■ QUESTIONS ON THE MATERIAL ■
A - In the mailing-list post on PEP 3133, reproduce the passage starting with "On 5/13/07, Collin" and going on through "units of implementation.".
B - In the mailing-list post on PEP 3133, which examples does the writer suggest might replace Ordering?
C - Summarize the mailing-list post on PEP 3133 in two sentences.

[Python-3000] PEP 3133: Introducing Roles

Steven Bethard steven.bethard at gmail.com
Mon May 14 08:08:08 CEST 2007

On 5/13/07, Collin Winter <collinw at gmail.com> wrote:
> PEP: 3133
> Title: Introducing Roles
> * Roles provide a way of indicating a object's semantics and abstract
>   capabilities.  A role may define abstract methods, but only as a
>   way of delineating an interface through which a particular set of
>   semantics are accessed.
> * Abstract base classes, by contrast, are a way of reusing common,
>   discrete units of implementation.
>   Using this abstract base class - more properly, a concrete
>   mixin - allows a programmer to define a limited set of operators
>   and let the mixin in effect "derive" the others.

So what's the difference between a role and an abstract base class
that used @abstractmethod on all of its methods? Isn't such an ABC
just "delineating an interface"?

> since the ``OrderingMixin`` class above satisfies the interface
> and semantics expressed in the ``Ordering`` role, we say the mixin
> performs the role: ::
>   @perform_role(Ordering)
>   class OrderingMixin:
>     def __ge__(self, other):
>       return self > other or self == other
>     def __le__(self, other):
>       return self < other or self == other
>     def __ne__(self, other):
>       return not self == other
>     # ...and so on
> Now, any class that uses the mixin will automatically -- that is,
> without further programmer effort -- be tagged as performing the
> ``Ordering`` role.

But why is::

    performs(obj, Ordering)

any better than::

    isinstance(obj, Ordering)

if Ordering is just an appropriately registered ABC?

(BTW, Ordering is a bad example since the ABC PEP no longer proposes
that.  Maybe Sequence or Mapping instead?)

I'm not *in*-sane. Indeed, I am so far *out* of sane that you appear a
tiny blip on the distant coast of sanity.

■ GIVEN DATA ■
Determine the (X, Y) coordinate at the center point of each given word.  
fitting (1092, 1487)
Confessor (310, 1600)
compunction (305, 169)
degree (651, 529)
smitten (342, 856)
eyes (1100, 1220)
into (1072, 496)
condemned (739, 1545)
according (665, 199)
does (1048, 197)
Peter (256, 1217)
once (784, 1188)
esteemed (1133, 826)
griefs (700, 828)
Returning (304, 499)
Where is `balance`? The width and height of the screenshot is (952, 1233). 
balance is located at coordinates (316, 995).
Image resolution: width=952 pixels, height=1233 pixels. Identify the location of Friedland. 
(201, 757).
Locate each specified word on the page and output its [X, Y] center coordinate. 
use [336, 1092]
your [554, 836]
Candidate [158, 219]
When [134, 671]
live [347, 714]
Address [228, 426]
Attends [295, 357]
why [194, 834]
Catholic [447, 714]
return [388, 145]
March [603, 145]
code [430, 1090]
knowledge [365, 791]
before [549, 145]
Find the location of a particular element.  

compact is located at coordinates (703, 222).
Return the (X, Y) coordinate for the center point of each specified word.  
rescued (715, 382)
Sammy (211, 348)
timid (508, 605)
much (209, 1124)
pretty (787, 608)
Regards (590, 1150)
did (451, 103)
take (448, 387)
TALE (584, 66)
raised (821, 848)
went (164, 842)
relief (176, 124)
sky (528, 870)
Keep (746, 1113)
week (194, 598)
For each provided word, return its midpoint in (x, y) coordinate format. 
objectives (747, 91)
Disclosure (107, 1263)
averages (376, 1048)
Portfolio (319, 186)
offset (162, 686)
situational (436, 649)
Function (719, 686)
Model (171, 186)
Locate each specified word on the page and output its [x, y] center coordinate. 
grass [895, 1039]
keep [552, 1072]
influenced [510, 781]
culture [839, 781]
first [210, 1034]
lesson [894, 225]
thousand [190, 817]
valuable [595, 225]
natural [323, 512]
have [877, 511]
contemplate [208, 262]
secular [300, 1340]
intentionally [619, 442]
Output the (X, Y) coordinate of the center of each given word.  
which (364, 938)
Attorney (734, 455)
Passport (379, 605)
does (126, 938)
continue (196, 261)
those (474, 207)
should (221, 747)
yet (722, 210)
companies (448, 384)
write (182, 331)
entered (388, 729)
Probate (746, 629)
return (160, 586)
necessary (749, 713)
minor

■ EXERCISE ANSWERS ■
A -
On 5/13/07, Collin Winter <collinw at gmail.com> wrote:
> PEP: 3133
> Title: Introducing Roles
> * Roles provide a way of indicating a object's semantics and abstract
>   capabilities.  A role may define abstract methods, but only as a
>   way of delineating an interface through which a particular set of
>   semantics are accessed.
> * Abstract base classes, by contrast, are a way of reusing common,
>   discrete units of implementation.

B - Sequence or Mapping.

C - Replying to PEP 3133, which presents roles as a way of indicating an object's semantics and abstract capabilities and abstract base classes as a way of reusing units of implementation, the writer asks how a role differs from an abstract base class whose methods all use @abstractmethod. The writer also asks why performs(obj, Ordering) is better than isinstance(obj, Ordering) if Ordering is a registered abstract base class, and notes that Ordering is a bad example because the ABC PEP no longer proposes it.